Mariah loved dressing up for Vogue, even though she wasn't 100 percent wild about the clothes. “You know everything is this new length now? It's, like — fine,” she said. “But I like short. Short is my favorite.” However, she greatly enjoyed the makeup. “It was intense. It was, like — so severe. It was, like, deep red lips and black cherry nail polish. I felt like a vampire with the nail polish on. People are going to be very surprised that it's me in the pictures.” The New York Post photographed her leaving Steven Meisel's studio, flashing her dark nails. But there is the tyranny of those eleven-year-old fans, of those platinum expectations. The next day her lip gloss and nails were back to beige.

“When I did my show at Madison Square Garden, all my costume changes were worked out, but I had one additional change for the last show, because it was Christmastime, and I was going to sing ‘Santa Claus Is Coming to Town.’ I had a red dress, a sort of Jessica Rabbit dress. And I had five people backstage, and they couldn't zip it up in the back. The band was vamping the intro. Four times. The crowd was yelling. And I'm behind a tiny little curtain with five people going, ‘Come on, we'll get it, we'll do it — it's OK, we can leave it.’ And I'm going, ‘No we cannot leave it.
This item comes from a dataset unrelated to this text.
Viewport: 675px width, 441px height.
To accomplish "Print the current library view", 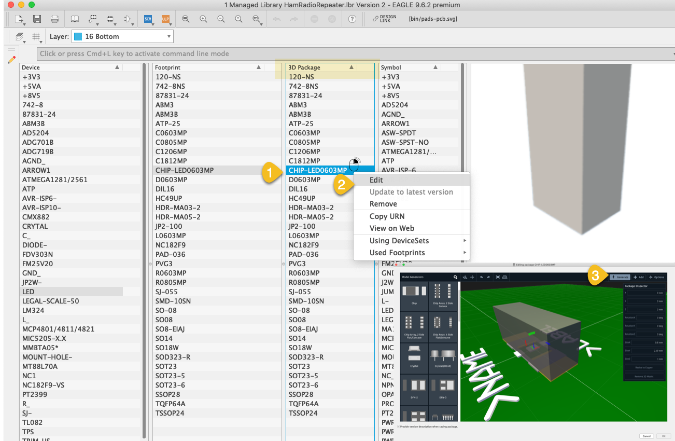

I am not going onstage in front of 15,000 people in a strapless dress with nothing underneath.’ And I'm going, ‘You guys better get that up! Right now! Do it, you guys!’ And though it's totally not my personality, I became, like, the world's biggest bitch. Meanwhile snow was falling and the band is vamping and the crowd is screaming, and finally they say, ‘You better go right now, Mariah.’ So I said, ‘I hate all of you,’ and I run out. I'm out there singing, waving my arms and everything, in this sexy, low-cut dress and I made it through. I laugh about it now. But I wouldn't be laughing so hard if my dress had fallen down.”